Microsoft is finally pulling the plug on Windows XP (for real this time) on the same day that the company is delivering a major update to Windows 8 designed to make the company’s software easier to use on notebook and desktop computers.
Goodbye Windows XP
Windows XP has been around for more than a decade, and it’s still running on about a quarter of all Windows PCs. It’s had a remarkably good run, but Microsoft’s pretty much pulling the plug on official support for the operating system, although security updates will be available for another year through Microsoft Security Essentials.
A lot of people are still running Windows XP because it feels good enough to meet their needs. Unlike earlier versions of Windows, it’s stable enough to run for days, weeks, or even months on end without crashing. And the vast majority of software designed for Windows continues to work on systems running Windows XP.
Unfortunately, Windows XP was designed in a simpler time when most people were just starting to use the internet, for instance.

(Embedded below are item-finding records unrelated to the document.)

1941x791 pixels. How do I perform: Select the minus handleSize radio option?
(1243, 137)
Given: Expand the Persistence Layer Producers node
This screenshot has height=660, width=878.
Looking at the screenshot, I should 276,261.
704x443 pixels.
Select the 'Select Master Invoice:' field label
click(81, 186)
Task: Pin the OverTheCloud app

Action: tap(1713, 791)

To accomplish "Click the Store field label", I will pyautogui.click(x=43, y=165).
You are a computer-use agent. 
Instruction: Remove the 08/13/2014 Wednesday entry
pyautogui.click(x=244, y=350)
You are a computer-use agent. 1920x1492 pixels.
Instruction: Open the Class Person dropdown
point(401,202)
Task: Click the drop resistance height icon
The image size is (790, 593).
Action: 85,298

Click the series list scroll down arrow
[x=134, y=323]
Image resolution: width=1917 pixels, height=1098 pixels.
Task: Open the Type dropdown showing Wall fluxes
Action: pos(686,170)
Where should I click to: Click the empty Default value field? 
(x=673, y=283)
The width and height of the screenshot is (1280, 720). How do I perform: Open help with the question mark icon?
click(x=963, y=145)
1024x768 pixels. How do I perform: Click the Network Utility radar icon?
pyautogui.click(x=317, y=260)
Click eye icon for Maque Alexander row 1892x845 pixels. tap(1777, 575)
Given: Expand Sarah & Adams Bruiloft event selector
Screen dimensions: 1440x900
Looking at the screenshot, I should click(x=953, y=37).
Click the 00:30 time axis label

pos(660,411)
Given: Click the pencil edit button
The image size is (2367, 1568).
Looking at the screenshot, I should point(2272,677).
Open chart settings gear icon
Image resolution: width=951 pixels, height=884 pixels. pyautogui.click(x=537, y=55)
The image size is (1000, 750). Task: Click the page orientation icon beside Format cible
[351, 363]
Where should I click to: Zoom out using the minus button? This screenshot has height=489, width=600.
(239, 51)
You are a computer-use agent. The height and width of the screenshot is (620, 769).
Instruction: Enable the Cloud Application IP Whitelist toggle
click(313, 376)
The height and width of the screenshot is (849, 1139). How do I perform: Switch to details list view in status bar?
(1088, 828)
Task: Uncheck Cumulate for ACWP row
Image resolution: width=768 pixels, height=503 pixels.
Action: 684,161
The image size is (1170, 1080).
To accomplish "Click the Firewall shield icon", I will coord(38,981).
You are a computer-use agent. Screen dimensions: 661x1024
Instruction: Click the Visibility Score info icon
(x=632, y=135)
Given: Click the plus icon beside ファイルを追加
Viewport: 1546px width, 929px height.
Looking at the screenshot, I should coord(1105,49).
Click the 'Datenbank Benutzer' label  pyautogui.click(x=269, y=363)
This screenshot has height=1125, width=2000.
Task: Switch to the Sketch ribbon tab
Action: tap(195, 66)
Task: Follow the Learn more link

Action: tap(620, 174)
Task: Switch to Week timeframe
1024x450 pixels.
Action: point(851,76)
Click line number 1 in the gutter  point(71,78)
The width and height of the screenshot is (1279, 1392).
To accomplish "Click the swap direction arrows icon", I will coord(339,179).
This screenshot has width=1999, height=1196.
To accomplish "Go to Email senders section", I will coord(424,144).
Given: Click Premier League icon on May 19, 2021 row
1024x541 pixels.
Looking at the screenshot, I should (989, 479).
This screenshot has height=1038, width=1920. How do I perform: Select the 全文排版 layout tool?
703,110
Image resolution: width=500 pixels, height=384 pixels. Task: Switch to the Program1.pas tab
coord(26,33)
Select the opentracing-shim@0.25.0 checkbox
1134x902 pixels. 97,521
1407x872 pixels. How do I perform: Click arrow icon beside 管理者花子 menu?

Later versions of Windows were designed to be more secure, and to offer better protection against malware downloaded from the internet, among other things.
Still, if you’re not ready to make the move to Windows 7, Windows 8, Ubuntu, or another operating system, it might be a good time to stop using Internet Explorer and instead switch to Firefox, Chrome, or another browser that will continue to receive updates and install third-party anti-malware software such as AVG Free, Avast, Avira, or BitDefender.
Hello Windows 8.1 Update
If you’re already running Windows 8 or later, Microsoft’s latest update is headed your way as a free update.
Key changes include:
- If you’re using a mouse, Windows will detect it and attach a toolbar to the top of Modern (Windows Store) apps. You can minimize apps from the toolbar or close apps by hitting the X button.
- There are power options (including shutdown and restart) in the upper right corner of the Start Screen so you don’t have to swipe from the edge or move your mouse to a corner of the screen.
- There are new ways to organize the Start Screen, and right-clicking on a Live Tile brings up a context menu.
Overall the update is designed to make Windows 8.1 easier to use with a mouse and keyboard. While Windows 8 was designed to run on both traditional PCs and tablets, some folks felt the emphasis on touchscreen gestures was a bit heavy-handed, and Windows 8.1 Update feels a bit more like a dual-mode operating system.